[Data extracts — start]

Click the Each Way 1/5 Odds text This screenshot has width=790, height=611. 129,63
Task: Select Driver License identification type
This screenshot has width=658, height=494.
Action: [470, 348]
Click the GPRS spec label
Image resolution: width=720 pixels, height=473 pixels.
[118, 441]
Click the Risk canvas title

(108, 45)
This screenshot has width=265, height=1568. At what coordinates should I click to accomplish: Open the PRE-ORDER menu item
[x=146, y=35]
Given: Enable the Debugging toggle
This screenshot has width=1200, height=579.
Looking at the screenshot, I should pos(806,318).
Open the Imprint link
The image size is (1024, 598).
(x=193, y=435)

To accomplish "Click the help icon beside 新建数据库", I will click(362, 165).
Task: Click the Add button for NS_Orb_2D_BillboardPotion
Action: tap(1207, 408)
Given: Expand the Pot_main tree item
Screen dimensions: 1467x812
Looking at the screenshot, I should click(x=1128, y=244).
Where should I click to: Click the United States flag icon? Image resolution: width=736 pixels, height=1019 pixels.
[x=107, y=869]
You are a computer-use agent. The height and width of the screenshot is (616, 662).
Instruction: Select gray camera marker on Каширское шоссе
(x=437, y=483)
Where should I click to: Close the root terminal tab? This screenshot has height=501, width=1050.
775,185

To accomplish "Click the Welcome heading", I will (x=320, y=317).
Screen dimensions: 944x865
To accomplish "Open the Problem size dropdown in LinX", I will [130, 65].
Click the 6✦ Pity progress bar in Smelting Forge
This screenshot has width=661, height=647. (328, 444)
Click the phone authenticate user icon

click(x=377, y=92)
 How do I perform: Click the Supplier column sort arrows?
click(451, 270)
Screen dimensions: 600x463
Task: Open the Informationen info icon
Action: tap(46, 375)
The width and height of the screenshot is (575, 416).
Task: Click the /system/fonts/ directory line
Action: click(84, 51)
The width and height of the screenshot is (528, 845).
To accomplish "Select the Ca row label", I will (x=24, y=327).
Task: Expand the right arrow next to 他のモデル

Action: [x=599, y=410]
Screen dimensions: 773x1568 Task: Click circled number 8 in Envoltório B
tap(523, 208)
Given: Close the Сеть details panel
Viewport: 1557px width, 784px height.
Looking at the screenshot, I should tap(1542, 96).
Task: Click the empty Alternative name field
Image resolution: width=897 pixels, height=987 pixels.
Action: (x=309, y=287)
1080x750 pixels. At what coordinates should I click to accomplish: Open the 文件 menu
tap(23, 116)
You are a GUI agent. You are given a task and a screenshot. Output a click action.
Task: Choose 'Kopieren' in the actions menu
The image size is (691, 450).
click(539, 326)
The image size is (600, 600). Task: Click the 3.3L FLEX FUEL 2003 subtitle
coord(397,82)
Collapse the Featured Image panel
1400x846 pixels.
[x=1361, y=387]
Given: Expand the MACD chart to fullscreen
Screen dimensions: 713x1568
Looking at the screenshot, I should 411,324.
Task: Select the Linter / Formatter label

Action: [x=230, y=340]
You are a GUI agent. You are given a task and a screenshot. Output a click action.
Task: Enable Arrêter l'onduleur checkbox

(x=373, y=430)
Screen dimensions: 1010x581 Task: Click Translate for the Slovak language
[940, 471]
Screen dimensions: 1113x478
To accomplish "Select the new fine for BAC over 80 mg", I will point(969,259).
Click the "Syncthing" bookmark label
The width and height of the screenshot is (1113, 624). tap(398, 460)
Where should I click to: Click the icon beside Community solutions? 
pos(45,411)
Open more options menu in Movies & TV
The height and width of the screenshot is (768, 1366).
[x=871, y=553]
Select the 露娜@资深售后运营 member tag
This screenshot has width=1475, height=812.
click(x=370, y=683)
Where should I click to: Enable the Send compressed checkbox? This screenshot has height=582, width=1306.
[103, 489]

[Data extracts — finish]

**About this exercise**
Return each entry from above without altering a single character.

**Task answer**
Click the Each Way 1/5 Odds text This screenshot has width=790, height=611. 129,63
Task: Select Driver License identification type
This screenshot has width=658, height=494.
Action: [470, 348]
Click the GPRS spec label
Image resolution: width=720 pixels, height=473 pixels.
[118, 441]
Click the Risk canvas title

(108, 45)
This screenshot has width=265, height=1568. At what coordinates should I click to accomplish: Open the PRE-ORDER menu item
[x=146, y=35]
Given: Enable the Debugging toggle
This screenshot has width=1200, height=579.
Looking at the screenshot, I should pos(806,318).
Open the Imprint link
The image size is (1024, 598).
(x=193, y=435)

To accomplish "Click the help icon beside 新建数据库", I will click(362, 165).
Task: Click the Add button for NS_Orb_2D_BillboardPotion
Action: tap(1207, 408)
Given: Expand the Pot_main tree item
Screen dimensions: 1467x812
Looking at the screenshot, I should click(x=1128, y=244).
Where should I click to: Click the United States flag icon? Image resolution: width=736 pixels, height=1019 pixels.
[x=107, y=869]
You are a computer-use agent. The height and width of the screenshot is (616, 662).
Instruction: Select gray camera marker on Каширское шоссе
(x=437, y=483)
Where should I click to: Close the root terminal tab? This screenshot has height=501, width=1050.
775,185

To accomplish "Click the Welcome heading", I will (x=320, y=317).
Screen dimensions: 944x865
To accomplish "Open the Problem size dropdown in LinX", I will [130, 65].
Click the 6✦ Pity progress bar in Smelting Forge
This screenshot has width=661, height=647. (328, 444)
Click the phone authenticate user icon

click(x=377, y=92)
 How do I perform: Click the Supplier column sort arrows?
click(451, 270)
Screen dimensions: 600x463
Task: Open the Informationen info icon
Action: tap(46, 375)
The width and height of the screenshot is (575, 416).
Task: Click the /system/fonts/ directory line
Action: click(84, 51)
The width and height of the screenshot is (528, 845).
To accomplish "Select the Ca row label", I will (x=24, y=327).
Task: Expand the right arrow next to 他のモデル

Action: [x=599, y=410]
Screen dimensions: 773x1568 Task: Click circled number 8 in Envoltório B
tap(523, 208)
Given: Close the Сеть details panel
Viewport: 1557px width, 784px height.
Looking at the screenshot, I should tap(1542, 96).
Task: Click the empty Alternative name field
Image resolution: width=897 pixels, height=987 pixels.
Action: (x=309, y=287)
1080x750 pixels. At what coordinates should I click to accomplish: Open the 文件 menu
tap(23, 116)
You are a GUI agent. You are given a task and a screenshot. Output a click action.
Task: Choose 'Kopieren' in the actions menu
The image size is (691, 450).
click(539, 326)
The image size is (600, 600). Task: Click the 3.3L FLEX FUEL 2003 subtitle
coord(397,82)
Collapse the Featured Image panel
1400x846 pixels.
[x=1361, y=387]
Given: Expand the MACD chart to fullscreen
Screen dimensions: 713x1568
Looking at the screenshot, I should 411,324.
Task: Select the Linter / Formatter label

Action: [x=230, y=340]
You are a GUI agent. You are given a task and a screenshot. Output a click action.
Task: Enable Arrêter l'onduleur checkbox

(x=373, y=430)
Screen dimensions: 1010x581 Task: Click Translate for the Slovak language
[940, 471]
Screen dimensions: 1113x478
To accomplish "Select the new fine for BAC over 80 mg", I will point(969,259).
Click the "Syncthing" bookmark label
The width and height of the screenshot is (1113, 624). tap(398, 460)
Where should I click to: Click the icon beside Community solutions? 
pos(45,411)
Open more options menu in Movies & TV
The height and width of the screenshot is (768, 1366).
[x=871, y=553]
Select the 露娜@资深售后运营 member tag
This screenshot has width=1475, height=812.
click(x=370, y=683)
Where should I click to: Enable the Send compressed checkbox? This screenshot has height=582, width=1306.
[103, 489]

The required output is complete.